Charles's Law describes how gases tend to expand when heated. This law establishes that the volume of a gas is directly proportional to its temperature, provided that the pressure is constant. The relationship can be expressed mathematically as:

• \[ \frac{V_1}{T_1} = \frac{V_2}{T_2} \]

Where:

• \( V_1 \) and \( V_2 \) are the volumes at temperatures \( T_1 \) and \( T_2 \) respectively.

Remember that temperatures must always be in Kelvin for gas law calculations. By maintaining the pressure constant, Charles's Law helps predict how much a gas will expand as it heats up. In our exercise, understanding Charles's Law helps us calculate how the gas volume changes with temperature. This is particularly applied when we converted temperatures from Celsius to Kelvin to use this proportional relationship.
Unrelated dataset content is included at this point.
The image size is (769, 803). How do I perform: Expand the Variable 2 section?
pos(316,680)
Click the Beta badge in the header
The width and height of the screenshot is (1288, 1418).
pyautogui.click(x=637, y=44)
Converting temperature to Kelvin is crucial for solving gas law problems because gas laws are based on absolute temperature measurements. The Kelvin scale starts at absolute zero, which is -273.15°C, and it eliminates negative numbers that might complicate mathematical calculations.To convert a temperature from Celsius to Kelvin, the formula is straightforward:

• \[ K = C + 273.15 \]

This conversion ensures that the temperatures have an absolute starting point, necessary for maintaining proportional relationships in equations such as Charles's Law. In our exercise, we first converted initial and final temperatures from Celsius to Kelvin before applying the combined gas law.This simple conversion is a fundamental step in working with gas laws, ensuring consistency and accuracy in calculations.